SOURCE PASSAGE:

*** Block opens ***

Voices that Need to Go Viral

Rebecca Louise Law

Back when I was in Japan, there was a viral news story in the west about children in Japanese schools licking each others’ eyeballs. I had never heard of it before. None of the children I knew did it, and when I asked Japanese friends they also said that they had never heard of it.

As far as I could see, there had been one mention of it on an online forum and then the world had just jumped on this small window into a culture that no one is able to understand. People are much less likely to look into the credibility of such a story, instead wave their hand and say “gosh, those Japanese people are just WEIRD!”

I was reminded of this twice this week.

Firstly, there was the buzz on social media about an “Unemployed” jumper. While the article itself goes into the trend for middle class people to embrace working class culture (or what they perceive to be that), the discourse around the article showed that the jumper just adds fuel to the fire of young people not wanting to work hard. Of enjoying not having jobs. Of preferring to sit down and do nothing rather than try.

When I visit students (especially ones that are being quite disruptive), I often tell them that their biggest challenge in life will be to bust the myth that they are all lazy, entitled and glued to their phones. That they need to be keen to engage with people trying to help them.

*** Block closes ***

TASK DESCRIPTION:
In the post about viral stories, what did the writer's Japanese friends say when asked about the eyeball-licking story? The records that follow were drawn from a separate source.

[Saved data entries]
*** Block opens ***

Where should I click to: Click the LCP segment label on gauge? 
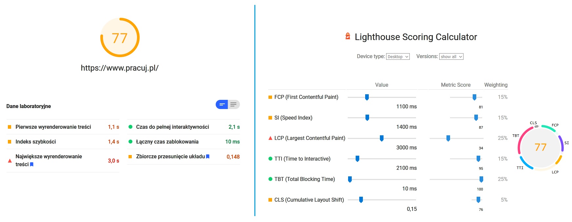click(555, 172)
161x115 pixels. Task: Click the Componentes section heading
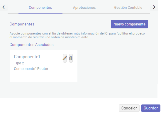[x=22, y=24]
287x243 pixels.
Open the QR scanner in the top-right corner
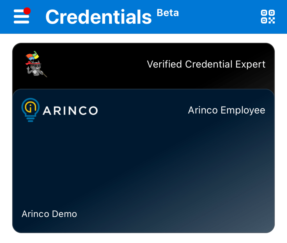(268, 17)
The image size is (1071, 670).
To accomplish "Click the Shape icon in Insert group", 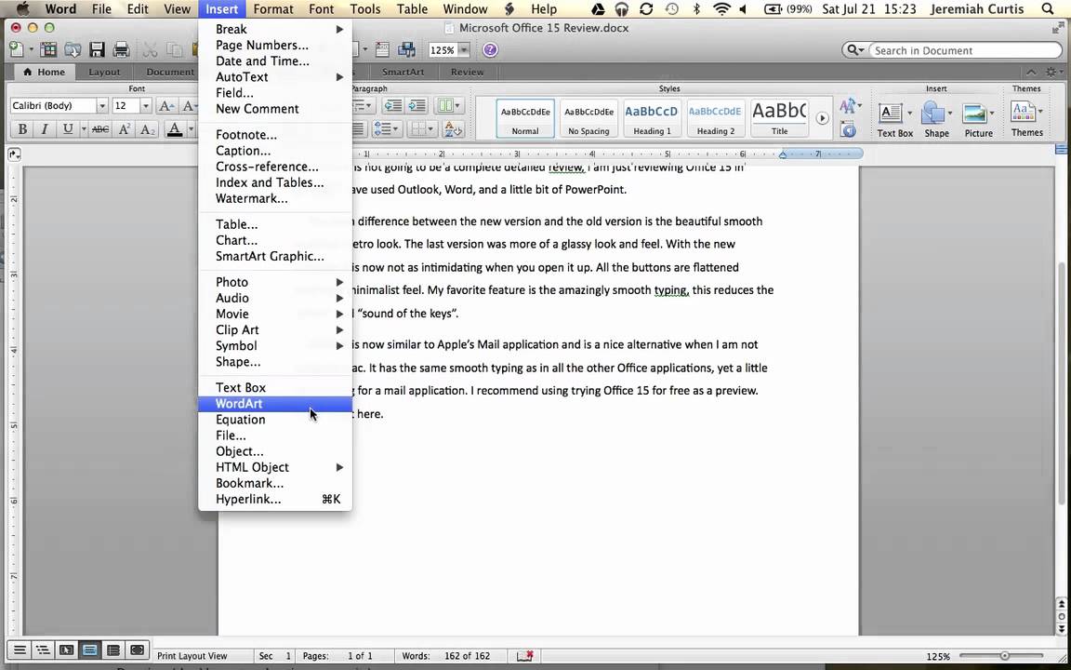I will (935, 118).
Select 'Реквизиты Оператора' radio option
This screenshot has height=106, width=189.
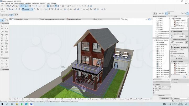tap(171, 53)
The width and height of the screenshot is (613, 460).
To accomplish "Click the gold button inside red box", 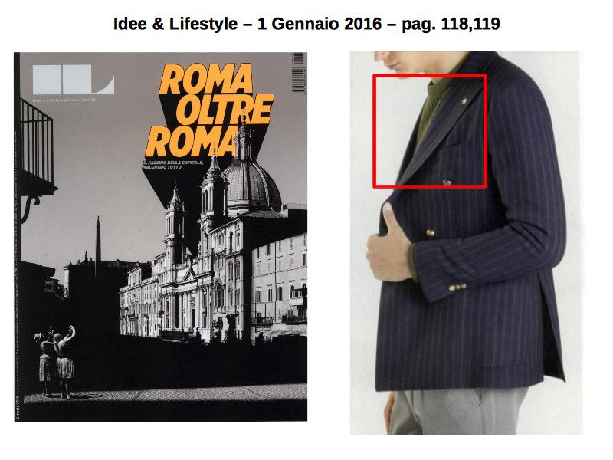I will (447, 182).
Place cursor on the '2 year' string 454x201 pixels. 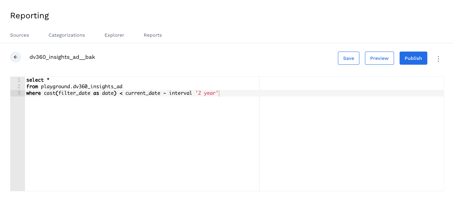(207, 93)
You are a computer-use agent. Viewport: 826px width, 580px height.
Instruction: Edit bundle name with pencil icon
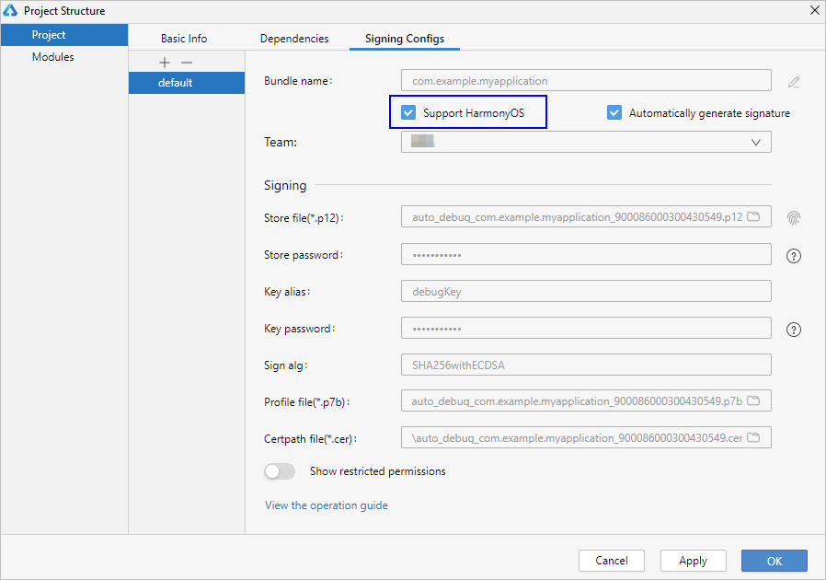coord(793,82)
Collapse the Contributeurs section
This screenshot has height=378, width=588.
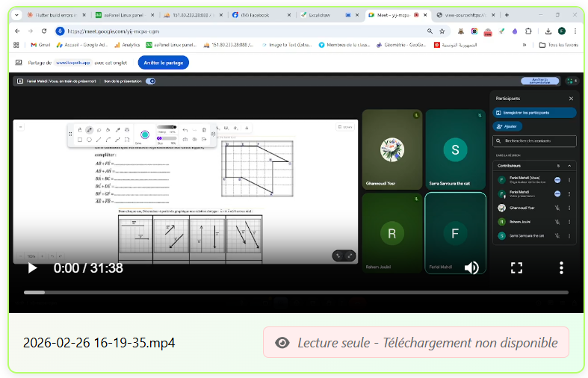click(569, 165)
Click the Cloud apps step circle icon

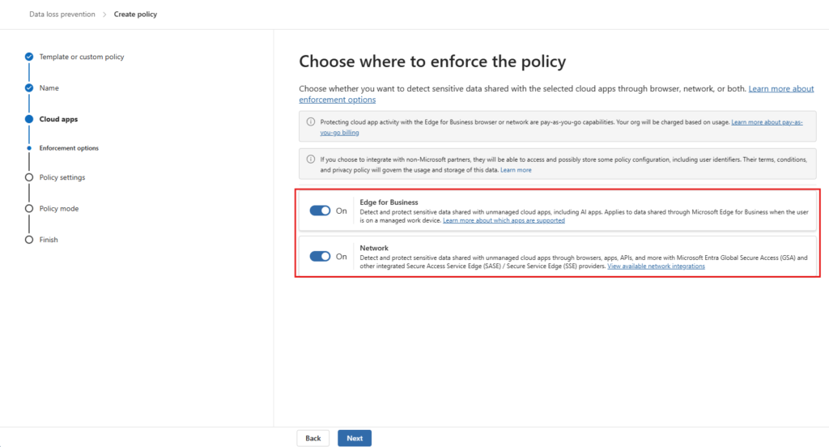[x=29, y=119]
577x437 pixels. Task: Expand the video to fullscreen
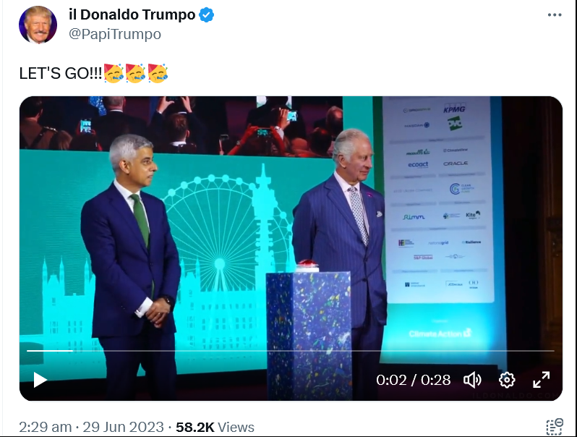click(542, 380)
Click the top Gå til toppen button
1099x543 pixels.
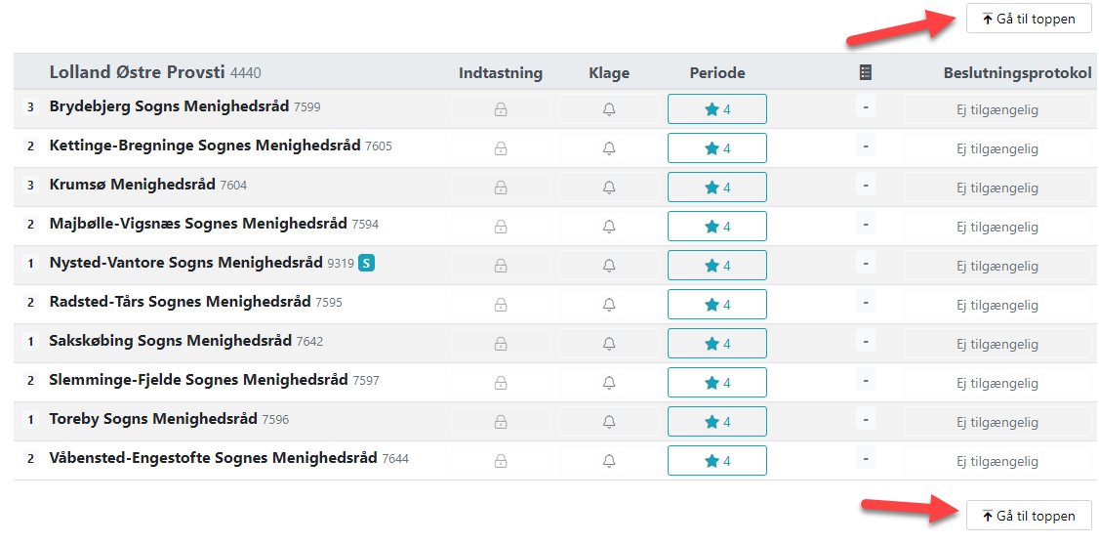1028,19
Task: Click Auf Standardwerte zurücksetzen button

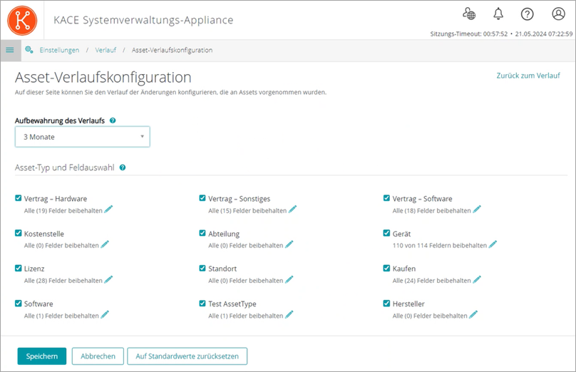Action: point(187,356)
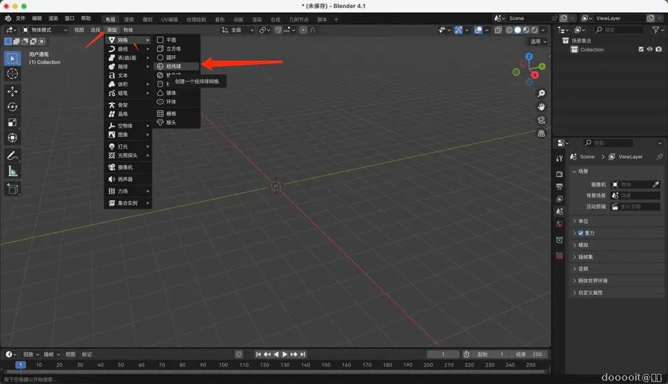
Task: Expand the 单位 (Units) panel
Action: [x=583, y=221]
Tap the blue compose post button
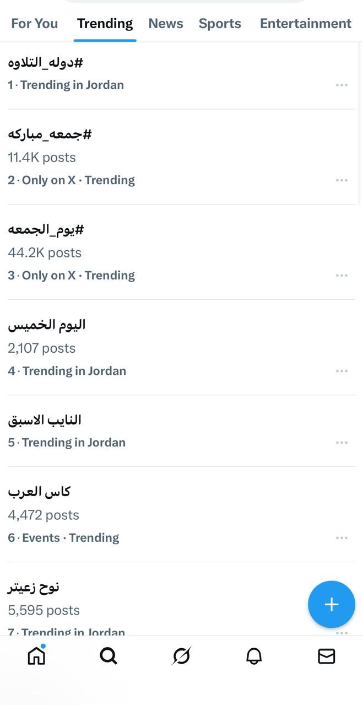The width and height of the screenshot is (363, 705). coord(331,605)
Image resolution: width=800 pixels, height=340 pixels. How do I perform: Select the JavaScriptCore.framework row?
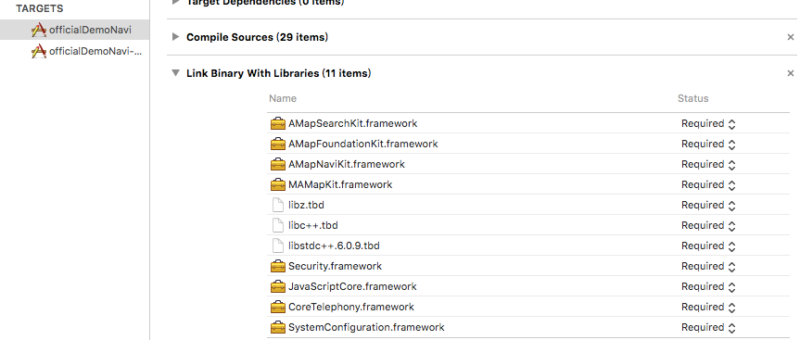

*** Block closes ***

COMPLETED EXERCISE:
They said they had never heard of it.